Gordon, "Türkiye'de laik ve demokratik düzenin tehlikede olup olmadığı"na ilişkin soru üzerine, Türkiye'nin batıdan uzaklaştığı yönünde soru işaretleri olduğunu belirterek, "Ben, böyle bir şüphem olduğunu söylemiyorum. Ancak bu konuda bir soru varsa, güvence vermesi gereken iktidardır. Çoğunluğun iktidarda olduğu demokraside bile, çoğunluk iktidarının, laiklik de dahil olmak üzere ülkenin gelenekleri gibi konular ile ülkede birçok kişi tarafından paylaşılan pozisyonlara hassas olması gerekiyor. Türk hükümetinin de bu konuda hassas olduğunu düşünüyoruz" dedi.
"Ergenekon" davalarına ilişkin bir soru üzerine, bu konularda yorum yapamayacağını belirten Gordon, ancak hukukun üstünlüğü, azınlıklara saygı, şeffaflık gibi konuların Türkiye'ye rehberlik etmesi gerektiğini kaydetti.
Türkiye'nin hem ülke içindeki Kürtlerle hem de Irak'taki Kürtlerle ilişkilerinin "tarihi dönüşümden geçtiğini" ifade eden Gordon, Irak'taki Kürtlerle "şiddet ve terörün sona erdirilerek karşılıklı ticaret, saygı ve güvenliğe dayalı bir ortama yöneldiğini ve bundan memnuniyet duyduklarını" söyledi.
Bir soru üzerine, Türk medyasının da ABD medyası kadar aktif olduğunu belirten Gordon, "demokrasinin, özgür ve açık medyayla olabileceğini, özgür medyanın haklarını kısıtlayacak şekilde tasarlanıyor gibi görünen faaliyetlerden her zaman endişe duyduklarını" ifade etti.

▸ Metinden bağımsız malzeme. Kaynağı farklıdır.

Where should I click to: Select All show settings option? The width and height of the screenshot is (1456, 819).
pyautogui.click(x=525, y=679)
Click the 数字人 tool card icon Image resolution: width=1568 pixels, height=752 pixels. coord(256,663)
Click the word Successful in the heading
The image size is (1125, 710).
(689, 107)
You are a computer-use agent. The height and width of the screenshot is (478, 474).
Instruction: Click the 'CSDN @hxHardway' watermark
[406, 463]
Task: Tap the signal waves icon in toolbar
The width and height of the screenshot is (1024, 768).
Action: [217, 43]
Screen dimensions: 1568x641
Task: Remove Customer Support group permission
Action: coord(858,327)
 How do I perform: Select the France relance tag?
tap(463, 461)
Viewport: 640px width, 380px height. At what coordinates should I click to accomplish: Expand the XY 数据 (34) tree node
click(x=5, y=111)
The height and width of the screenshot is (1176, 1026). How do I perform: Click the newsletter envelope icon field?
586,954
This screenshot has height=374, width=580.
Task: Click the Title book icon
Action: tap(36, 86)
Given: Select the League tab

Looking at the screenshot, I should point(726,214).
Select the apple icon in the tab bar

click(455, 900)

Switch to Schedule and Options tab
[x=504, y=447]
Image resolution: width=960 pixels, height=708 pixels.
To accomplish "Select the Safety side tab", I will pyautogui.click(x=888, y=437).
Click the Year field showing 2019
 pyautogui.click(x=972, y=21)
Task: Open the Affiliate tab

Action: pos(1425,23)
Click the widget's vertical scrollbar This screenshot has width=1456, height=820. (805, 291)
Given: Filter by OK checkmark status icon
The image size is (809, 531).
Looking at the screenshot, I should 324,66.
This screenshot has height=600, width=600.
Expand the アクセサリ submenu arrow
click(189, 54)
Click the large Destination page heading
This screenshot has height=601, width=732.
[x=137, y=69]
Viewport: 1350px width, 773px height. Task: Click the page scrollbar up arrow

Gordon, özgür olan ile olmayan ülkelerin karşılaştırılmasında medyanın durumunun belirleyici rol oynadığını dile getirdi.
Gordon, Türkiye'nin en hızlı büyüyen ekonomilerden biri olduğunu ve karşılıklı çıkarlarda bunu dikkate aldıklarını belirtti.
'Baskı yapmak istemiyoruz'
ABD Dışişleri Bakanlığının Avrupa ve Avrasya'dan Sorumlu Bakan Yardımcısı Philip Gordon, Ermeni tasarısı ile ilgili Türkiye'ye baskı yapmak istemediklerini belirtirtti.